» What is required
Print the lines starting at the line containing "Viewport: 951px width, 578px" and ending at the line containing "point(124,683)", reproducing each one verbatim.

=== Provided information ===

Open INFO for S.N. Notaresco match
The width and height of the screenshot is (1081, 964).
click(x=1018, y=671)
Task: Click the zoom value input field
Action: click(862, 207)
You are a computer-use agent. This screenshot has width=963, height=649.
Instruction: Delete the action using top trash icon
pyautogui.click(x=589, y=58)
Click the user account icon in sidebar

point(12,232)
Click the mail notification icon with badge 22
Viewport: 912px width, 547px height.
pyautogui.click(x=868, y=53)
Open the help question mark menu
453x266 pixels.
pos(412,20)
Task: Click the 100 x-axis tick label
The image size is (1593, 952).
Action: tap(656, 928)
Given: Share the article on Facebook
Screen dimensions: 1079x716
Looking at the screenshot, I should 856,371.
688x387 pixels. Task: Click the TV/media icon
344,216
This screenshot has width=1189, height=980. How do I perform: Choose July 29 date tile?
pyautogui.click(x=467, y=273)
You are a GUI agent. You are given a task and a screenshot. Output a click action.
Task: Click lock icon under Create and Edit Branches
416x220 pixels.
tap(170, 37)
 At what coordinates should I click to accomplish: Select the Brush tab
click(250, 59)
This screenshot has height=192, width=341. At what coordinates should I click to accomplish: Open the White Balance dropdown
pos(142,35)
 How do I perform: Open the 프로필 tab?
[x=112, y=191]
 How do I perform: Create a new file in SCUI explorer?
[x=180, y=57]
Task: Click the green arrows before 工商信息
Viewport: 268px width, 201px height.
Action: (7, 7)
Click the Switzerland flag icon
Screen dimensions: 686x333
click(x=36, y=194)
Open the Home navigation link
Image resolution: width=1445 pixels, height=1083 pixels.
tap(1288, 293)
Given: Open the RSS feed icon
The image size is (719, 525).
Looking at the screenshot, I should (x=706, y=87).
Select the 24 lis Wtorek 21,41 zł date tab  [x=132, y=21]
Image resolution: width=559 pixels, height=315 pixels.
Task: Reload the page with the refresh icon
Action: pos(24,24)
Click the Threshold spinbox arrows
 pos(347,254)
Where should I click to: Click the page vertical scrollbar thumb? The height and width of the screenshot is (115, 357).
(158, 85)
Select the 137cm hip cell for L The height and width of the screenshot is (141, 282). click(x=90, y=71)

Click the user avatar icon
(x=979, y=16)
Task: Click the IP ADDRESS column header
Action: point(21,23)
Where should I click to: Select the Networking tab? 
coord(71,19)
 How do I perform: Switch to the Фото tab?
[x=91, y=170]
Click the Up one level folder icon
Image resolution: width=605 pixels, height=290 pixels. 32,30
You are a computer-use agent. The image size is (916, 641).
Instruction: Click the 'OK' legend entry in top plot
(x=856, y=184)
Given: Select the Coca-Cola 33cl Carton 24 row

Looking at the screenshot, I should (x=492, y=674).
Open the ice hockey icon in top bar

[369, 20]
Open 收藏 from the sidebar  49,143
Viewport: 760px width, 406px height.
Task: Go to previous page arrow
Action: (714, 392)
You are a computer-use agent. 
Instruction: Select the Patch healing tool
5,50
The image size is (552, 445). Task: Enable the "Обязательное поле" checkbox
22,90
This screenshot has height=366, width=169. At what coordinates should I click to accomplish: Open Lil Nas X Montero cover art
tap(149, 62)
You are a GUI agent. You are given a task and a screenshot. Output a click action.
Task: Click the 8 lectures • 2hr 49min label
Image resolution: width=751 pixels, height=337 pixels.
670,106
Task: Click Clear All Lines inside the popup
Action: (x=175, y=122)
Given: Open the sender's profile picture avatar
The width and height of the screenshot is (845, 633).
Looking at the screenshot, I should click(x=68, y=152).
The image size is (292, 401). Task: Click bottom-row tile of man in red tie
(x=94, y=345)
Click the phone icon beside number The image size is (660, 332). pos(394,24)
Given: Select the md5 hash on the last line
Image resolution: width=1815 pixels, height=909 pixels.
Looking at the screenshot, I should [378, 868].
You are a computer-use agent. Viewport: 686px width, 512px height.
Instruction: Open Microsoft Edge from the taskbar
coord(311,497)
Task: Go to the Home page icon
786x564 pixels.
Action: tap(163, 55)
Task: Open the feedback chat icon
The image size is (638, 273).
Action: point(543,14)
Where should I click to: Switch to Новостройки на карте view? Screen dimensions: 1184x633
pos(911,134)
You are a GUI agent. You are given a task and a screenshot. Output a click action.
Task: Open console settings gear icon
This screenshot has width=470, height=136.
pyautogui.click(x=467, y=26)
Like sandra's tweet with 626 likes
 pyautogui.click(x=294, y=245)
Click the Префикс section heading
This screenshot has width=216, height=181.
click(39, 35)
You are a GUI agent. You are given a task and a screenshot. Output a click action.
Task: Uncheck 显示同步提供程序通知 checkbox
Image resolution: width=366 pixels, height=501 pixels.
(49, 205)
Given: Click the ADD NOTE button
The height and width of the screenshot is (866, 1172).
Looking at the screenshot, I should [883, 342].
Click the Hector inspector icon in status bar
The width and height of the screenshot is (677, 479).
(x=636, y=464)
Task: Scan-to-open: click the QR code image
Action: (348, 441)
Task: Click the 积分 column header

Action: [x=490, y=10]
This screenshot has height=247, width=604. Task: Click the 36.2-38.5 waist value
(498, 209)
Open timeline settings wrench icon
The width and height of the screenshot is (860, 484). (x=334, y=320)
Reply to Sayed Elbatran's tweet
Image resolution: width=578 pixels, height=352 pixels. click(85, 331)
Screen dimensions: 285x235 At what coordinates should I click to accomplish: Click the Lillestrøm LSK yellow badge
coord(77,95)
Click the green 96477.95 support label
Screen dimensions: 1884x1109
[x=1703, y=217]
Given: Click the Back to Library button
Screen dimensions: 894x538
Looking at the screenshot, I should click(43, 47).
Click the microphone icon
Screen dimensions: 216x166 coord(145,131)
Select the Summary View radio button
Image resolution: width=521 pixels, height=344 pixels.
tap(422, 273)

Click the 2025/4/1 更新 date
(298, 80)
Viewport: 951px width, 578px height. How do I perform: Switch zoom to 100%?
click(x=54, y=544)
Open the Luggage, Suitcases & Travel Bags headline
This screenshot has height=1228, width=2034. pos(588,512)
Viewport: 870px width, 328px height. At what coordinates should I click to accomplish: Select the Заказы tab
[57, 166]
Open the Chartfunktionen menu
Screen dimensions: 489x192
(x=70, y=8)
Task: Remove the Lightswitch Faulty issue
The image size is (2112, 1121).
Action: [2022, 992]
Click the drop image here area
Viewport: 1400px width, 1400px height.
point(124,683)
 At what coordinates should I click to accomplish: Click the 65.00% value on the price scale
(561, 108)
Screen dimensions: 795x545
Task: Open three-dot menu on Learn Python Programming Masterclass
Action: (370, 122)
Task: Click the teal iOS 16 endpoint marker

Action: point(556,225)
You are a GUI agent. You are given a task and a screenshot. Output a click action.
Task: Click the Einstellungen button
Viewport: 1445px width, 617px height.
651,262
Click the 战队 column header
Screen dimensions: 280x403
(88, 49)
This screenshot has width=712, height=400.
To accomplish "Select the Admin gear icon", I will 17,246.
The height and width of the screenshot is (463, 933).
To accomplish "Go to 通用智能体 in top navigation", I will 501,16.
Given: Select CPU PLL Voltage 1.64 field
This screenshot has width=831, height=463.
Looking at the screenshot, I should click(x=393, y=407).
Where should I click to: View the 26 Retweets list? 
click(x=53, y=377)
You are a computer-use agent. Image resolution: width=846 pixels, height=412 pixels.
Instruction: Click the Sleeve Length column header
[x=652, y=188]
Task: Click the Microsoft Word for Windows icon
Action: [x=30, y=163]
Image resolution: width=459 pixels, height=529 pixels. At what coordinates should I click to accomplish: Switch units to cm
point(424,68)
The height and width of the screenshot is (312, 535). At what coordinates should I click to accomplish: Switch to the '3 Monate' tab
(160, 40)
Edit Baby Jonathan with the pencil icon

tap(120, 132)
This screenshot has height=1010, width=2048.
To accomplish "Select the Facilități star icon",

===

» Solution below
Viewport: 951px width, 578px height. How do I perform: Switch zoom to 100%?
click(x=54, y=544)
Open the Luggage, Suitcases & Travel Bags headline
This screenshot has height=1228, width=2034. pos(588,512)
Viewport: 870px width, 328px height. At what coordinates should I click to accomplish: Select the Заказы tab
[57, 166]
Open the Chartfunktionen menu
Screen dimensions: 489x192
(x=70, y=8)
Task: Remove the Lightswitch Faulty issue
The image size is (2112, 1121).
Action: [2022, 992]
Click the drop image here area
Viewport: 1400px width, 1400px height.
point(124,683)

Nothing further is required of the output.